All of these records were set despite what was described as less than ideal weather conditions. The day was reportedly cold and cloudy with a strong wind.
The names of officials are provided, all noteworthy in their day. S.B. Stevens was referee, American Automobile Association Contest Board Chairman Sam Butler was honorary referee. Other reports indicate that Butler's west coast trip - he was based in New York - was part of a research tour to assess the feasibility of a AAA-sanctioned racing series in that region of the country. Fred Wagner, the legendary AAA starter, flagged the races. This article concludes with a nicely organized list of the events, winners, cars, classes and finishing times already described here. It's a handy reference.
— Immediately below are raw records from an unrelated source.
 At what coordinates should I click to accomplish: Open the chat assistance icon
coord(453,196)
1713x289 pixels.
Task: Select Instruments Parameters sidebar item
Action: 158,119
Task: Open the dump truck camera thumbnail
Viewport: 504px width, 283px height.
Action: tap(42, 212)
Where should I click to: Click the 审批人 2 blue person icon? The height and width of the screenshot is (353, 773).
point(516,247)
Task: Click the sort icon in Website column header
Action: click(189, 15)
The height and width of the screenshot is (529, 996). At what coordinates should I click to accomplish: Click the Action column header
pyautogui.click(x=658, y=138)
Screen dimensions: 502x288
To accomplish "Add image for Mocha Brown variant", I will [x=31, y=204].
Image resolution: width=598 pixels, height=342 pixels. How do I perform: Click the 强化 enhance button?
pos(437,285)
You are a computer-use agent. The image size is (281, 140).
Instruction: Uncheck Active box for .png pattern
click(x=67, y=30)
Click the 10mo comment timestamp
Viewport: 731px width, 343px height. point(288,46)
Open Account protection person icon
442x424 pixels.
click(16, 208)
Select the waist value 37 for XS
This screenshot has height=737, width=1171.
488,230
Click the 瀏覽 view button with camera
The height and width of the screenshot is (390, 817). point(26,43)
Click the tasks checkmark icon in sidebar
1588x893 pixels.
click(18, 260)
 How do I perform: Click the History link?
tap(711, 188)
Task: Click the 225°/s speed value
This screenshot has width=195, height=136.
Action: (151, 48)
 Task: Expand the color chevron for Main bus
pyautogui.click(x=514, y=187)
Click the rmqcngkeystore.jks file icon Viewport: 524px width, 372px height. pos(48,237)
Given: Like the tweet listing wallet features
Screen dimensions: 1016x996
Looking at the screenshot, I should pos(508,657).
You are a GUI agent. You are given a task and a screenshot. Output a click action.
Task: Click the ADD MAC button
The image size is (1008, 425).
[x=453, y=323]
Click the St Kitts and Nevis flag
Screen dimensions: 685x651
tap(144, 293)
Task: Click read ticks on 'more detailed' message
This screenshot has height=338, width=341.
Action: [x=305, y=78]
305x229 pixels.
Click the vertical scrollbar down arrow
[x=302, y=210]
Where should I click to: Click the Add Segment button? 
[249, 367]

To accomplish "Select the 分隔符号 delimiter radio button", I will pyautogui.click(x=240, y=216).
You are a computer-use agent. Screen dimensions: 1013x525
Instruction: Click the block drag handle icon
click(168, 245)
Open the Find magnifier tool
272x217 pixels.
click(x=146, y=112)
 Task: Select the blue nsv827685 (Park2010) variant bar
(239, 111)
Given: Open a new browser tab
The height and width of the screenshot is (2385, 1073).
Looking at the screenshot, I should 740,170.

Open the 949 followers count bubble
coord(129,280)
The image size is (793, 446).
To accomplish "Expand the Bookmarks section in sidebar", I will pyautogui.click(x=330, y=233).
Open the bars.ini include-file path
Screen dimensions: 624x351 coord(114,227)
The second, smaller article, reports on the Logansport, Indiana hill climb. The article indicates it was "part of the automoible show" with no explanation. It may be that it was associated with the Indianapolis Automobile Show but given the dateline is April 8 and the show ended with its banquet on April 2 that seems out of sync. Also, the auto show was in Indianapolis and Logansport is as much as 80 miles away - a major trip in those days of low horsepower and poor road conditions.
The races, which apparently drew no drivers of significant reputation, were staged at College Hill. This venue reportedly had a "30 percent grade" and was 1,450 feet long. Apparently there were three events, two won by a Buick the third by a National. The events were organized as "class 1," for cars costing less than $1,000; "class 2" for cars costing $2,000 or less and a free-for-all competition. Herbert Dunn drove his Buick to victory in class 1; Charles Grant drove another Buick to victory in class 2 and Bishop (no first name provided) drove his National to triumph in the free-for-all. There were reportedly about 5,000 spectators on hand.
The event suffered from controversy. Jeffers (again, no first name) drove a Parry in the free-for-all and despite four attempts the electric timing device used by officials failed each time. His time was never captured. Apparently there were no accidents.